EXERCISE> Below is a listing; repeat exactly the lines from the one containing "You are a GUI" to the one containing "Viewport: 1344px width, 574px height.", both included.

DATA FOR THE TASK>
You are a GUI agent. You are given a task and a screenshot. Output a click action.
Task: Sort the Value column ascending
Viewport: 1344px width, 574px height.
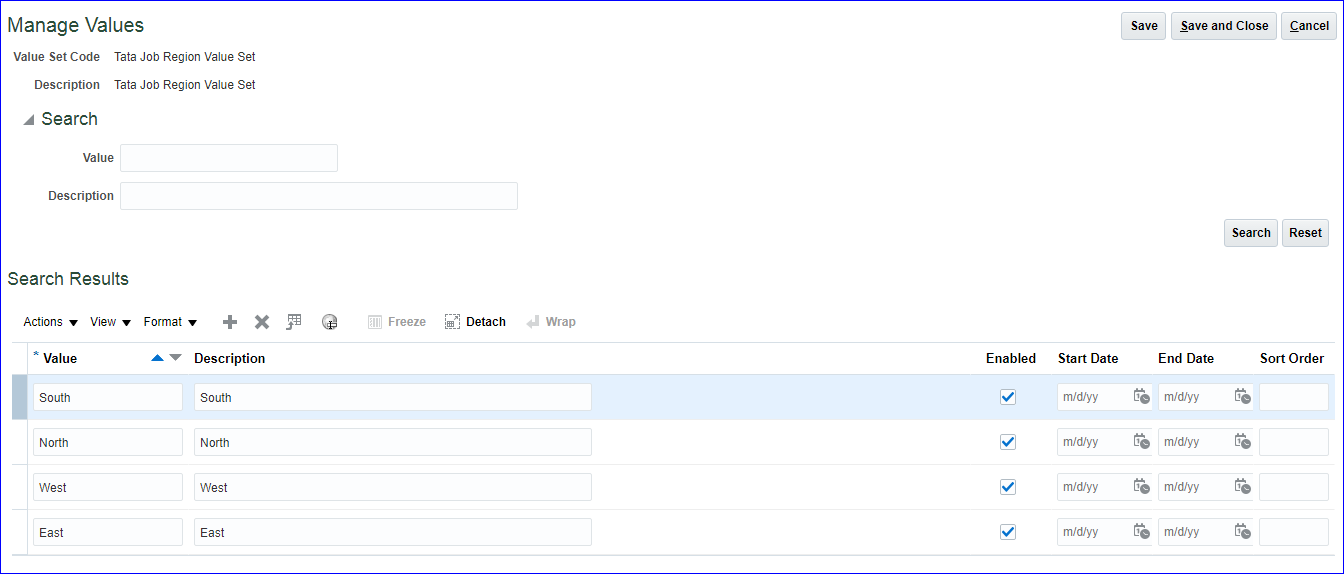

==

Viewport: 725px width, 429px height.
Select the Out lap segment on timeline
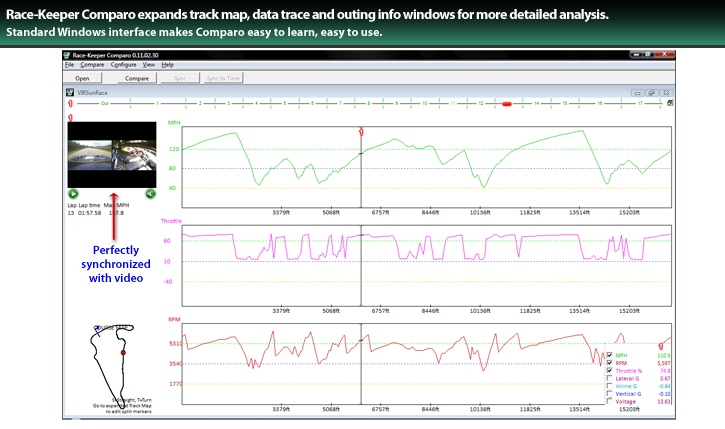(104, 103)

---

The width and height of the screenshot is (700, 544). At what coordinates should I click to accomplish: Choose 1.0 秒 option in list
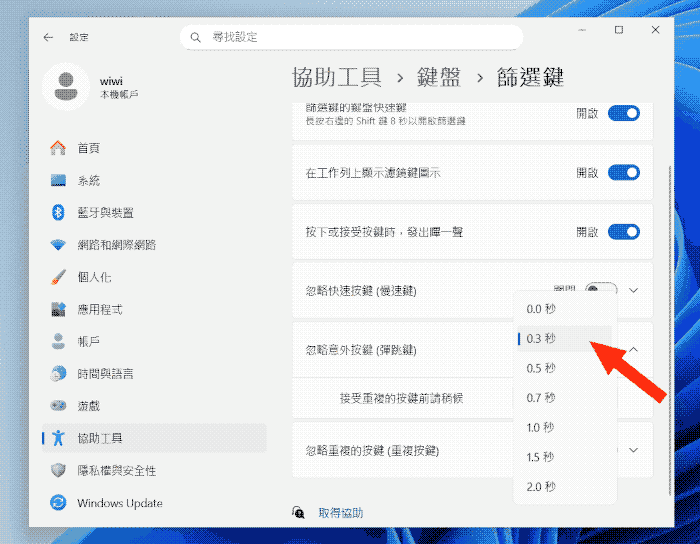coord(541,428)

EXERCISE RESPONSE>
You are a GUI agent. You are given a task and a screenshot. Output a click action.
Task: Sort the Value column ascending
Viewport: 1344px width, 574px height.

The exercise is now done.